Combined Cycle Minimum Run Time Guidance Endorsed
Members unanimously endorsed a proposal and manual revisions that have been discussed for several months in committees to address pseudo-modeled combined cycle minimum run time guidance.
Hauske said market sellers can model a combined cycle generation unit as multiple “pseudo units” that are made up of a single combustion turbine and a portion of a steam turbine. But he said the potential exists for one or more of the pseudo-modeled units to operate for a period beyond the minimum run time parameter limit compared to an identical non-pseudo-modeled combined cycle unit if the market units of a pseudo-modeled combined cycle unit are dispatched at different times because the steam turbine takes extra time to reach operative levels.
Hauske said the proposed solution calls for adding language to Manual 11 to require market sellers to update the minimum run time of any subsequent pseudo-modeled unit to remove the associated steam turbine start-up time included in the parameter limit when it’s dispatched.
PJM wanted to have the final endorsement in place at the March MRC meeting because the RTO’s unit-specific parameter adjustment process started earlier this month, and determinations on requests must be made by April 15.
Consent Agenda
Stakeholders unanimously endorsed four manual revisions as part of the MRC consent agenda. They included:
revisions to Manual 12: Balancing Operations resulting from a periodic review. The changes include attachment references and other minor revisions.
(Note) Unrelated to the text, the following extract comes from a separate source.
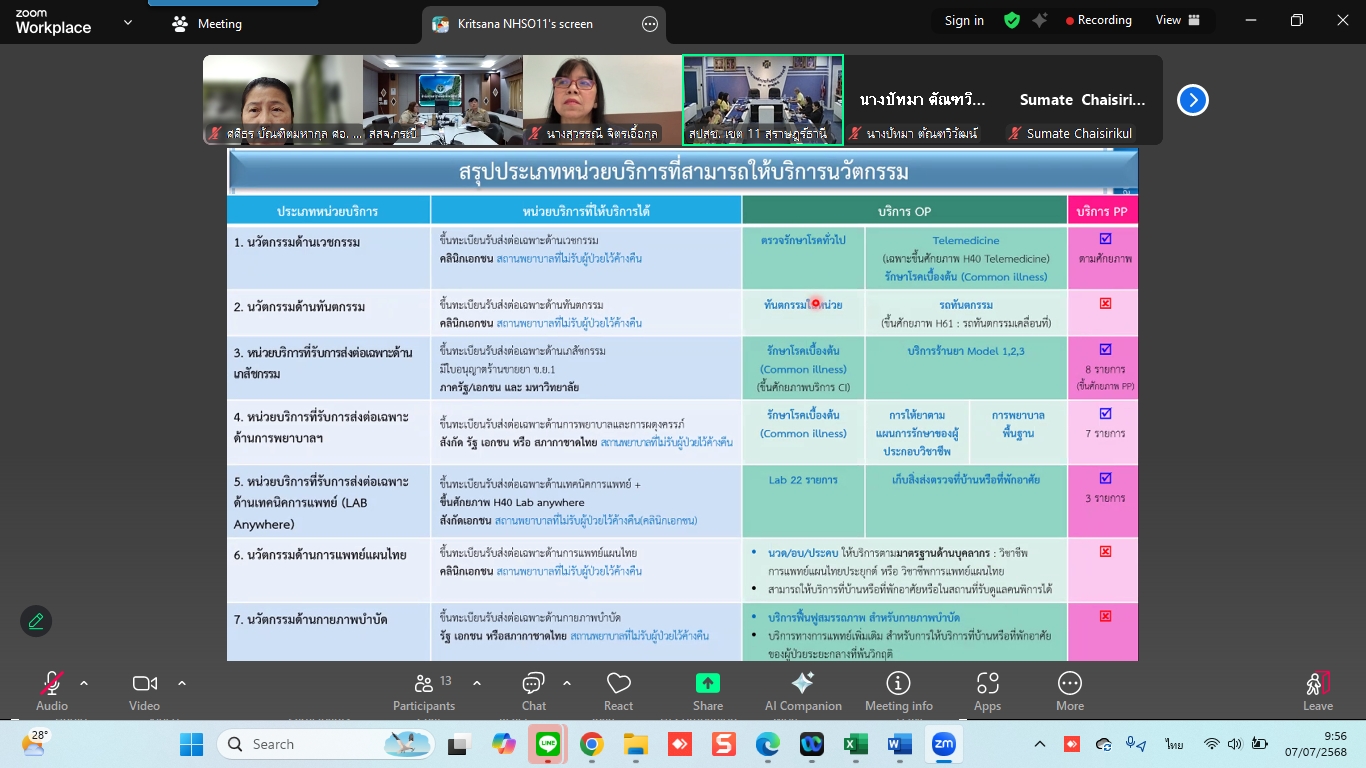This screenshot has width=1366, height=768.
Task: Turn on the Video camera
Action: [144, 691]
revisions to Manual 13: Emergency Operations resulting from a periodic review. The changes include new columns with winter values for estimated peak load and estimated load reduction in the voltage reduction summary table.
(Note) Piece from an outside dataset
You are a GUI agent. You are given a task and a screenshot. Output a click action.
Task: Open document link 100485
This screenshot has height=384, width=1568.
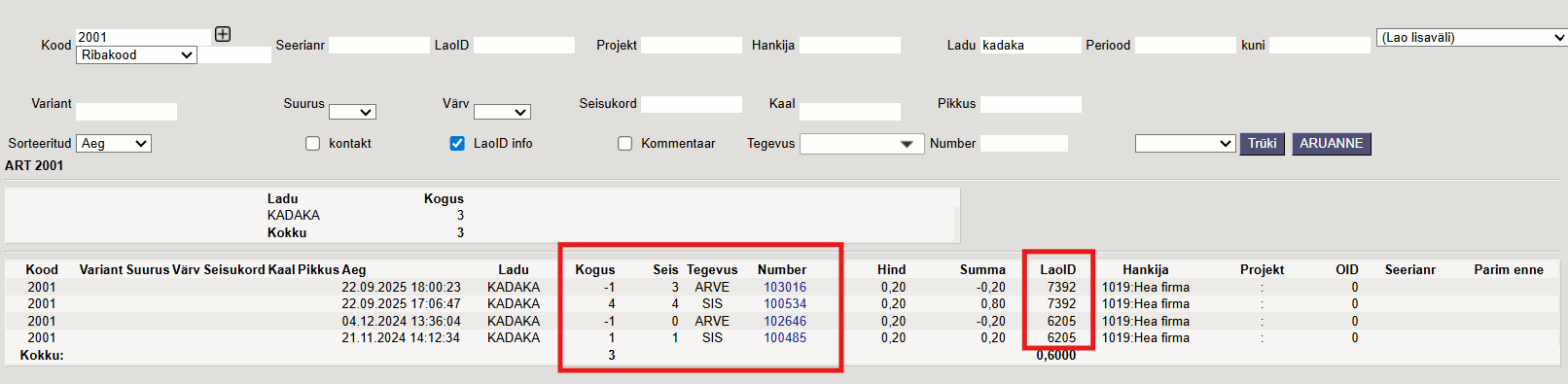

revisions to Manual 18: PJM Capacity Market to conform with several recent FERC orders, including those on the minimum offer price rule, the market seller offer cap and the removal of the 10% cost adder for the reference resource used to establish the variable resource requirement curve.
revisions to Manual 37: Reliability Coordination resulting from a periodic review. The language would properly label Silver Run Electric as a transmission owner in Attachment A of the manual.
Members Committee
Remote Voting for Annual Meeting
PJM wants to revise Manual 34 before the Annual Meeting on May 17, which includes the Board of Managers election and General Session, to allow for remote voting.
Michele Greening, manager of PJM’s stakeholder process and engagement department, reviewed proposed revisions to Manual 34: Stakeholder Process to update the ballot process during the Annual Meeting at last week’s Members Committee meeting.
Greening said Manual 34 includes language requiring written paper ballots for the elections of board members and the Members Committee vice chair. She said as the current remote meeting format has gone on for more than two years as a result of COVID-19 protocols, PJM identified the need to “exercise flexibility” to conduct the 2020 and 2021 board elections using an alternative to written paper ballots.
The 2020 board election was done remotely through the PJM Voting Application with special auditing provisions to “ensure ballot confidentiality,” Greening said, and the 2021 board election was conducted through a secure, third-party online election service, Survey & Ballot Systems.
Greening said PJM wants to continue to use a secure third-party voting system for stakeholders not attending the Annual Meeting in person. To make the change permanent, PJM is proposing to modify the current Manual 34 provisions requiring a written paper ballot by striking the language.
The committee will be asked to approve the proposed Manual 34 revisions at the April MC meeting.